- What to work on -
Keep only the lines of the listing that include the word "product", and copy them.

· · · ·

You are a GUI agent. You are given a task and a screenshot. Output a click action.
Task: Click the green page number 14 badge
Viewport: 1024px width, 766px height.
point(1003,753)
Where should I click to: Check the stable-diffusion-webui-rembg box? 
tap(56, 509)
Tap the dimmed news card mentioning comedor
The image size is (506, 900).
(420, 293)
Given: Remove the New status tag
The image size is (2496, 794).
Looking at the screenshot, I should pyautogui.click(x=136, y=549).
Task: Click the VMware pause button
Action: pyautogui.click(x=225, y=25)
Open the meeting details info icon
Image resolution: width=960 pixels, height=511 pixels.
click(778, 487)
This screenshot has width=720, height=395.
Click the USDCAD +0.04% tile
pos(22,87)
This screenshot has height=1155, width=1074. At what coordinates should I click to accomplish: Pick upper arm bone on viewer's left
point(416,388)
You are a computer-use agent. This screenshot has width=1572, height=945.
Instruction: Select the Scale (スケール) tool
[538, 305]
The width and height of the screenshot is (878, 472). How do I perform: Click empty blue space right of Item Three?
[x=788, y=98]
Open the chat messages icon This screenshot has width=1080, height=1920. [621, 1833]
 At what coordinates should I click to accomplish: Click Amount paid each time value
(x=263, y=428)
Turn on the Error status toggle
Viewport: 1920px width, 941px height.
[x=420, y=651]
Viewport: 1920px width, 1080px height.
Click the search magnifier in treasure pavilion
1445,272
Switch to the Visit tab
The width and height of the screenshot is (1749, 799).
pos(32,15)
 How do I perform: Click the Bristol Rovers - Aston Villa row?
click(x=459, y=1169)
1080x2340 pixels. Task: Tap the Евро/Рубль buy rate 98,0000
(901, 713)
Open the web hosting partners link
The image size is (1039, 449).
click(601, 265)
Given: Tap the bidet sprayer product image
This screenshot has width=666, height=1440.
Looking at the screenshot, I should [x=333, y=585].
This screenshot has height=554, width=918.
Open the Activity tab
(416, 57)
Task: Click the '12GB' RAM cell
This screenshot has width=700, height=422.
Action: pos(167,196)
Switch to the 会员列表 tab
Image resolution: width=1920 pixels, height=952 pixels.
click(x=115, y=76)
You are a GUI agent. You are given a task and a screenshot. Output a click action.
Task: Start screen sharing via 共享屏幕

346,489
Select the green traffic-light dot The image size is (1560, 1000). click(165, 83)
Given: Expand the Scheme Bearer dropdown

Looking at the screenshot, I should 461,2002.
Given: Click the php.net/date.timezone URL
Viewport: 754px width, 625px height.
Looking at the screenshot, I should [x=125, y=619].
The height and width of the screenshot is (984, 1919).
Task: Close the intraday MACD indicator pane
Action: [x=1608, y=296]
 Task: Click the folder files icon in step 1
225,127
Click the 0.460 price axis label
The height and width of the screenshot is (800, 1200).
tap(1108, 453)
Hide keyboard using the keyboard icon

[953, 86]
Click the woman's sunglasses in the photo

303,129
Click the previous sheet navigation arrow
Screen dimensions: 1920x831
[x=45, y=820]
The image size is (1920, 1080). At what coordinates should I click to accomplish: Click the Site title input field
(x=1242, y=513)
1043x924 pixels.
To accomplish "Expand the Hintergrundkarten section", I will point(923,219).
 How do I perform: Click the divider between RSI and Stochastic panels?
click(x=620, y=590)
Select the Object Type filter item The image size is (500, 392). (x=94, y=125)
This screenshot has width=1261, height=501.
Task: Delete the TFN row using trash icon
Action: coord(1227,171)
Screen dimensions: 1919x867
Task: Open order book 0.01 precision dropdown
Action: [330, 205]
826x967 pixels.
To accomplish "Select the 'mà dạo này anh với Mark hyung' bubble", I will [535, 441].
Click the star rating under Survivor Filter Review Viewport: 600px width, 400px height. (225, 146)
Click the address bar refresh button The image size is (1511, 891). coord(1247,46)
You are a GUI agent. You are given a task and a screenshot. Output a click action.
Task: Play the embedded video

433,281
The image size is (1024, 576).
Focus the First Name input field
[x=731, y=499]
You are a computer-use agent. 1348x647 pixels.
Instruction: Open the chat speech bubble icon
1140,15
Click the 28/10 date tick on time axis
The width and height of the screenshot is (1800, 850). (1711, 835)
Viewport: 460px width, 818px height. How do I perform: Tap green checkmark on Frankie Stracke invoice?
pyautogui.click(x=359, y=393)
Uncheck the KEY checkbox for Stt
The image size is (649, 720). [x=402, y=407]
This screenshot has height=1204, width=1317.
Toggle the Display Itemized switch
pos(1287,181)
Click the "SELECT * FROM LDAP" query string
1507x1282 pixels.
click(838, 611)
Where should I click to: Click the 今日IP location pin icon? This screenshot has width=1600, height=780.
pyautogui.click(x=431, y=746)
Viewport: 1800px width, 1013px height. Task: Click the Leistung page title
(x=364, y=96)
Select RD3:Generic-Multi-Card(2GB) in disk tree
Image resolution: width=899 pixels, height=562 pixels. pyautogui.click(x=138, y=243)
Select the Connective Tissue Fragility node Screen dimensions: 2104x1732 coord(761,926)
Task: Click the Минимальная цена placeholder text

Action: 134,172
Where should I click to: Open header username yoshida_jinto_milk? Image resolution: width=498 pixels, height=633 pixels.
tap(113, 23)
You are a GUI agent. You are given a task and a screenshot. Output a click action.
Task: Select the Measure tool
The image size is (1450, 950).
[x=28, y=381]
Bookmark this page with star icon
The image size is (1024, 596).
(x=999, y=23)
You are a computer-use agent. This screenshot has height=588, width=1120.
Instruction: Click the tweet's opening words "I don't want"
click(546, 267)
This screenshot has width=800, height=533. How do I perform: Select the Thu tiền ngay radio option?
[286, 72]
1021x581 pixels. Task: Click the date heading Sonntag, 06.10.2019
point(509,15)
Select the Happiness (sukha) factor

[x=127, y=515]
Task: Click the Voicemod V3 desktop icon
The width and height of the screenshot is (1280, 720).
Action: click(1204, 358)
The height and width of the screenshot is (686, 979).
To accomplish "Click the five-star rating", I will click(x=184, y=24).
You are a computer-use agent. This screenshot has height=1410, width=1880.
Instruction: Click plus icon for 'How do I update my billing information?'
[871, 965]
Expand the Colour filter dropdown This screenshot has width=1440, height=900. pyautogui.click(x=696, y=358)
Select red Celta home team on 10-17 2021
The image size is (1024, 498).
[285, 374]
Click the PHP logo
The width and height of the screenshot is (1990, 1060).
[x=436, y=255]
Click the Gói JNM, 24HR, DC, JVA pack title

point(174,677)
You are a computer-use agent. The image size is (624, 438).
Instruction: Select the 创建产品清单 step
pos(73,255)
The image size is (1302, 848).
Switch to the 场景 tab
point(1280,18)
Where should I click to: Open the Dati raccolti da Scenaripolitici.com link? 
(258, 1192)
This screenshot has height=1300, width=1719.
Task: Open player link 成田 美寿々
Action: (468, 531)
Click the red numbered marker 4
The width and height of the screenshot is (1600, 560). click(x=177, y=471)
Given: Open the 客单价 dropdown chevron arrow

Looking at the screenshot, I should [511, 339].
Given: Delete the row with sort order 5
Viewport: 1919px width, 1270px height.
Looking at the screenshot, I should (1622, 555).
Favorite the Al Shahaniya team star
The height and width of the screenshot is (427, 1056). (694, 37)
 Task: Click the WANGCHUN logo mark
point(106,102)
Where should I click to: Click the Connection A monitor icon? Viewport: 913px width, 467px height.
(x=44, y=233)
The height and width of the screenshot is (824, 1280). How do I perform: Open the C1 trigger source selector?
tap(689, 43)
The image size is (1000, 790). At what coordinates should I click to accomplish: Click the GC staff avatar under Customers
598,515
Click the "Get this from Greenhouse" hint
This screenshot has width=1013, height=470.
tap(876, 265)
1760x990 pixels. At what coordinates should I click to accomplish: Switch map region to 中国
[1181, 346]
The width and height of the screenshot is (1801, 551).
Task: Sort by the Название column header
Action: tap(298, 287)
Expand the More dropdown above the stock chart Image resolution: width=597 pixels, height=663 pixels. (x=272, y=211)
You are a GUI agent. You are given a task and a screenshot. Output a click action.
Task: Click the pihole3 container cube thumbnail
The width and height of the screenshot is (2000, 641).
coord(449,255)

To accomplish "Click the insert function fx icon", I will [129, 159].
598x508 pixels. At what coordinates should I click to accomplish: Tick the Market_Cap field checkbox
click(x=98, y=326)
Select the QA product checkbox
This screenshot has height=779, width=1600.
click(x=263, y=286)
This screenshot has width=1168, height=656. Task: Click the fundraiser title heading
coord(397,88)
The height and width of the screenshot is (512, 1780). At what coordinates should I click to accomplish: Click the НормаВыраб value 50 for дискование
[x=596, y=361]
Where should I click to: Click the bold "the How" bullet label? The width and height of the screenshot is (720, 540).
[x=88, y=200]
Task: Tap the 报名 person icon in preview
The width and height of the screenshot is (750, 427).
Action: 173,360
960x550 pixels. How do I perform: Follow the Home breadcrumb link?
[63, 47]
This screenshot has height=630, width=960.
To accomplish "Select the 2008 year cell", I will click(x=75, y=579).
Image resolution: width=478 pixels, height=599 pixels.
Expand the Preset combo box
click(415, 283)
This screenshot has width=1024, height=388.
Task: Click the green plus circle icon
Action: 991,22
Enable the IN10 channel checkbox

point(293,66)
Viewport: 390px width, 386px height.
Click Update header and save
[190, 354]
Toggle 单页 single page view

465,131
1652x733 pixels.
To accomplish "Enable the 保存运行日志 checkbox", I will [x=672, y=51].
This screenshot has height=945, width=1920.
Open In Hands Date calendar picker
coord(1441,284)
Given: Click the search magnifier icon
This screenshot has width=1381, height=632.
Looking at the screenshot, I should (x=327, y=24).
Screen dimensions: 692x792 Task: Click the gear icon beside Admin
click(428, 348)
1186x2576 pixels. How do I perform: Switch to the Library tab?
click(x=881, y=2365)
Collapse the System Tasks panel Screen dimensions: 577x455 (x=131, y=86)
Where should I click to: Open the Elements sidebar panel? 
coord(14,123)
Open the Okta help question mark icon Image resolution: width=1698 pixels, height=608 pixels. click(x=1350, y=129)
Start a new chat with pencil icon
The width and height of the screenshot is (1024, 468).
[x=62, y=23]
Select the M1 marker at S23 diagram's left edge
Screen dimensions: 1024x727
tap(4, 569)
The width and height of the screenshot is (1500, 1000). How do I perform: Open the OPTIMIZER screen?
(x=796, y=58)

· · · ·

- Response area -
Given: Tap the bidet sprayer product image
Select the QA product checkbox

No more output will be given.